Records
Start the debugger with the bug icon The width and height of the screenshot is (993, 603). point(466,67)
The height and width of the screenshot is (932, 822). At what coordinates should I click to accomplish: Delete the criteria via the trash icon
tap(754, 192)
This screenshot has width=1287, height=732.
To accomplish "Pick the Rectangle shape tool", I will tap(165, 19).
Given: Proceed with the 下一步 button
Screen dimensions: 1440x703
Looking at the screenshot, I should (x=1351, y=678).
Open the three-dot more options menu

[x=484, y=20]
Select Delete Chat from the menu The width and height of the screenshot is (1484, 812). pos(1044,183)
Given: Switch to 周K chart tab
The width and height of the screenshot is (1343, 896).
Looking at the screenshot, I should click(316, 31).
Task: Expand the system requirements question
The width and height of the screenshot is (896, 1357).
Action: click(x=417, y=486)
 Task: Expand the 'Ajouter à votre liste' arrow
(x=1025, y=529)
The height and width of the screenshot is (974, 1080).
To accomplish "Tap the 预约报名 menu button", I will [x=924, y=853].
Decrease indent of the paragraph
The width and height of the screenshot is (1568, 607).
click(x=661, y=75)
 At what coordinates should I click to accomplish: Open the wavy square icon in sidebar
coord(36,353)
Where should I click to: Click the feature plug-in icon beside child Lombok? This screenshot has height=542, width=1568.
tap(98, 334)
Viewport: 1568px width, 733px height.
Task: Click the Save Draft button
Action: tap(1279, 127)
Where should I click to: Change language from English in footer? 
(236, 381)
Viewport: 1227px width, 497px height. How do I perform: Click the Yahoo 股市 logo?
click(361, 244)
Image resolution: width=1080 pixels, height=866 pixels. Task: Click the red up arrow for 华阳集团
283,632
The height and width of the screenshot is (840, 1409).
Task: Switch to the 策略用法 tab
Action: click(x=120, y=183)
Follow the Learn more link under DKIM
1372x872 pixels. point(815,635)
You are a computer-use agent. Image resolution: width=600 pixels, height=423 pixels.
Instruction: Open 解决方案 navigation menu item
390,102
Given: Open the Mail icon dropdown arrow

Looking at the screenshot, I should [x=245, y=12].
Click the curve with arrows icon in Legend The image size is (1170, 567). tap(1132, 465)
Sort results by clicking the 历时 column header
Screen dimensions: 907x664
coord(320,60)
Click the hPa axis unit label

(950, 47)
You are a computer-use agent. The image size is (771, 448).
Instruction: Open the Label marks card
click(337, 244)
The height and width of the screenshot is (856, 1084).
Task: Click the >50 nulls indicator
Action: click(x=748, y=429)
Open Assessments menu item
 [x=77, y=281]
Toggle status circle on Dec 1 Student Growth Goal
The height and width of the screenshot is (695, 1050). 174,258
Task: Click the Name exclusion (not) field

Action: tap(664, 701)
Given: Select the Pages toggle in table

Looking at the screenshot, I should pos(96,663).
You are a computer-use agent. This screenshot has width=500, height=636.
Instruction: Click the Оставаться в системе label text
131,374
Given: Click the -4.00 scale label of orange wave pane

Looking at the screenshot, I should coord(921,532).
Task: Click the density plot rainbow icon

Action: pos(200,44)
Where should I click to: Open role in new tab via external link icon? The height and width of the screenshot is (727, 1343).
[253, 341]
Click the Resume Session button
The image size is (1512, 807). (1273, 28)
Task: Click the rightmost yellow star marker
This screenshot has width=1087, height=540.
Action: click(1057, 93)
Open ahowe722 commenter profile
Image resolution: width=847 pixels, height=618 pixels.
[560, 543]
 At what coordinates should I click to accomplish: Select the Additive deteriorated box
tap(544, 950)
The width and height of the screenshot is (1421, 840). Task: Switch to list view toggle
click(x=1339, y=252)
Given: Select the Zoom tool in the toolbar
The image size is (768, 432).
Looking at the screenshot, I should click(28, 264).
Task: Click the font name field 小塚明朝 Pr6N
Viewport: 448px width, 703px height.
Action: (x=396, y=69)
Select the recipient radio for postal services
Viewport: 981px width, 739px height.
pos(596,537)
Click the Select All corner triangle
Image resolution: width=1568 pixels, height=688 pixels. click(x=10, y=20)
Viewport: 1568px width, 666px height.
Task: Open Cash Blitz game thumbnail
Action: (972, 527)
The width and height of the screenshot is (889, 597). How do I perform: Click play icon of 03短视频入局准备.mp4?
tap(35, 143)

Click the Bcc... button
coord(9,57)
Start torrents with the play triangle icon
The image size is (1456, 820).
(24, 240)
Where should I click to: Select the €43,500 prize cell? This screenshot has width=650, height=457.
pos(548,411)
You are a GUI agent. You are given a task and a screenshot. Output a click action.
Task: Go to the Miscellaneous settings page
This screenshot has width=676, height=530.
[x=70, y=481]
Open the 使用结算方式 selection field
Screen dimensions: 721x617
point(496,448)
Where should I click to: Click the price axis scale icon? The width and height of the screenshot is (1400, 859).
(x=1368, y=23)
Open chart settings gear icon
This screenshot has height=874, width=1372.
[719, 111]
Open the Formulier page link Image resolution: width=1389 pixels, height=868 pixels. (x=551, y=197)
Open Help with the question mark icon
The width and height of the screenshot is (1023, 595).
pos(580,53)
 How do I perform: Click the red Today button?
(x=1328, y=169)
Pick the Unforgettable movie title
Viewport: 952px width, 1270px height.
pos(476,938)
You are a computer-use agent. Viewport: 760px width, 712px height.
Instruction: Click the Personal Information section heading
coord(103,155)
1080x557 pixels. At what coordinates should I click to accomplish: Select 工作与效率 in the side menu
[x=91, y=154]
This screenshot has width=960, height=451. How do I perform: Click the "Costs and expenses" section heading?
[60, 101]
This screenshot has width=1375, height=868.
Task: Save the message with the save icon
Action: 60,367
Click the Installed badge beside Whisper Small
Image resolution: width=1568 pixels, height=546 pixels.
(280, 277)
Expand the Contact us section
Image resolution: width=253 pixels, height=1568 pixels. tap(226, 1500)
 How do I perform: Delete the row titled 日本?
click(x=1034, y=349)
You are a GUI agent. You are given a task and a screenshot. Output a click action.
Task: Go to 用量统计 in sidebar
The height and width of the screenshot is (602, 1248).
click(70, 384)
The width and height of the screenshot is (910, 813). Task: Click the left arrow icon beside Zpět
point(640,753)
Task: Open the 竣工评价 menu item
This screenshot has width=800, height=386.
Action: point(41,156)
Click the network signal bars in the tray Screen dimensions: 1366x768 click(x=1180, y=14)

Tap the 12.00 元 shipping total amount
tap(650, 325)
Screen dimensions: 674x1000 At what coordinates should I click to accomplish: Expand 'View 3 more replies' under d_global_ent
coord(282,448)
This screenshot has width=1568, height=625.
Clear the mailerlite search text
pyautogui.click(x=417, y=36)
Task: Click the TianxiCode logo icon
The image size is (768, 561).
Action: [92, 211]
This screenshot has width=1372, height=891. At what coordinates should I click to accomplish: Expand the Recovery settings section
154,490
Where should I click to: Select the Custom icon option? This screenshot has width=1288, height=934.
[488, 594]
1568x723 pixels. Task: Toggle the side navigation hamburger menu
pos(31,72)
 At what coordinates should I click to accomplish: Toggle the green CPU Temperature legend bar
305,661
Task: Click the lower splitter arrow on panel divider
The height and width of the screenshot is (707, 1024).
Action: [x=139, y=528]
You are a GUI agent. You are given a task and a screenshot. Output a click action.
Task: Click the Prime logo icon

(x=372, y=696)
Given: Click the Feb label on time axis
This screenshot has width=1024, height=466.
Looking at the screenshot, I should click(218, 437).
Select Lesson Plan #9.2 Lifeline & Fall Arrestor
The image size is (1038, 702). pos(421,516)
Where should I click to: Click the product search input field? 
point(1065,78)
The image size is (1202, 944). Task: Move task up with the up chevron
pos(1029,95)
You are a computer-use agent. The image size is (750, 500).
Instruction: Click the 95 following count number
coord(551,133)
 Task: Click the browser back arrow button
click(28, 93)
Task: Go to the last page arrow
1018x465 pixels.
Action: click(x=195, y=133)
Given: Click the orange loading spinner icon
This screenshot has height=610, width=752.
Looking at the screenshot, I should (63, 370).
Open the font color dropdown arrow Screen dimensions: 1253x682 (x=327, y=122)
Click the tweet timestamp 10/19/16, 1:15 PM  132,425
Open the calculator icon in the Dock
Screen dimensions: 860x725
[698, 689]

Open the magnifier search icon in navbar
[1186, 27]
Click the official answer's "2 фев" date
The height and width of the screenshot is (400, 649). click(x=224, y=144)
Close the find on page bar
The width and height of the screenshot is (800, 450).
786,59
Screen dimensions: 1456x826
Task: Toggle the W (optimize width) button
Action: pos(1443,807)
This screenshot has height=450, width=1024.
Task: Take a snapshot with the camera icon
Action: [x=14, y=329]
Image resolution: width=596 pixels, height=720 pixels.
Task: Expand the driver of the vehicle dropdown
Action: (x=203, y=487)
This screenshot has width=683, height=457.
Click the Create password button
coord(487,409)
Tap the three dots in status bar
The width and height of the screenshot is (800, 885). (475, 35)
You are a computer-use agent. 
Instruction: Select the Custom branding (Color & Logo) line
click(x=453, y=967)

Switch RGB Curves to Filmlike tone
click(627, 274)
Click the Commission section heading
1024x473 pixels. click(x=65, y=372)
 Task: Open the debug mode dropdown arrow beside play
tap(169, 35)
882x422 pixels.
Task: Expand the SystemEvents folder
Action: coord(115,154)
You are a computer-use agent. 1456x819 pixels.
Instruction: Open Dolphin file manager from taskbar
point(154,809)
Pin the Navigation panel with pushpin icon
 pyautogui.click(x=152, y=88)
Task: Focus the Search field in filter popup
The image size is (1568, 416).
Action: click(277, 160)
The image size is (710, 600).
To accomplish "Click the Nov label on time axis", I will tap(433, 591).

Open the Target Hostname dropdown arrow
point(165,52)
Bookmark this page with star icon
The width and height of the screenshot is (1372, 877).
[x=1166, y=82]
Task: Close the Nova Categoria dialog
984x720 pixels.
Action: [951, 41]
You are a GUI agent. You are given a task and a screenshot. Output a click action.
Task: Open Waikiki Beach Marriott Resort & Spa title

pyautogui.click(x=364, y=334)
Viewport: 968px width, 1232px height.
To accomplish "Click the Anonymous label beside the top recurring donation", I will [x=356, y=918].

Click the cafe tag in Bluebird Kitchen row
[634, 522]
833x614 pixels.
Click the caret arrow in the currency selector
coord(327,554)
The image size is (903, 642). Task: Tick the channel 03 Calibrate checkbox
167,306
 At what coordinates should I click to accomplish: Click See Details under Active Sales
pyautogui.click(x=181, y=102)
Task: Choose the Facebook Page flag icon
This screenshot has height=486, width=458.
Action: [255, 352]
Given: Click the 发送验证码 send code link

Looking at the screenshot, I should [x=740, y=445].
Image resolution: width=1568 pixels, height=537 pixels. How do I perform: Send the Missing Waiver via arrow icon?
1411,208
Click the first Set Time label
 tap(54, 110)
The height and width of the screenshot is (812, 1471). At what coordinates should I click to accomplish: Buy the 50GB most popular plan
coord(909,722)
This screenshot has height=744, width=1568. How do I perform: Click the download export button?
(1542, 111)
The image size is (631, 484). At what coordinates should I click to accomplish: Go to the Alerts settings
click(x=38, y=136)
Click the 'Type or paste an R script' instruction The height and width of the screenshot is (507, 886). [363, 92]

### Written task:
Convert the data from the line containing "The height and width of the screenshot is (932, 822)." through the line containing "Select Delete Chat" into a JSON list of strings, one string per line, with blank lines omitted.

### Reply:
[
  "The height and width of the screenshot is (932, 822). At what coordinates should I click to accomplish: Delete the criteria via the trash icon",
  "tap(754, 192)",
  "This screenshot has width=1287, height=732.",
  "To accomplish \"Pick the Rectangle shape tool\", I will tap(165, 19).",
  "Given: Proceed with the 下一步 button",
  "Screen dimensions: 1440x703",
  "Looking at the screenshot, I should (x=1351, y=678).",
  "Open the three-dot more options menu",
  "[x=484, y=20]",
  "Select Delete Chat from the menu The width and height of the screenshot is (1484, 812). pos(1044,183)"
]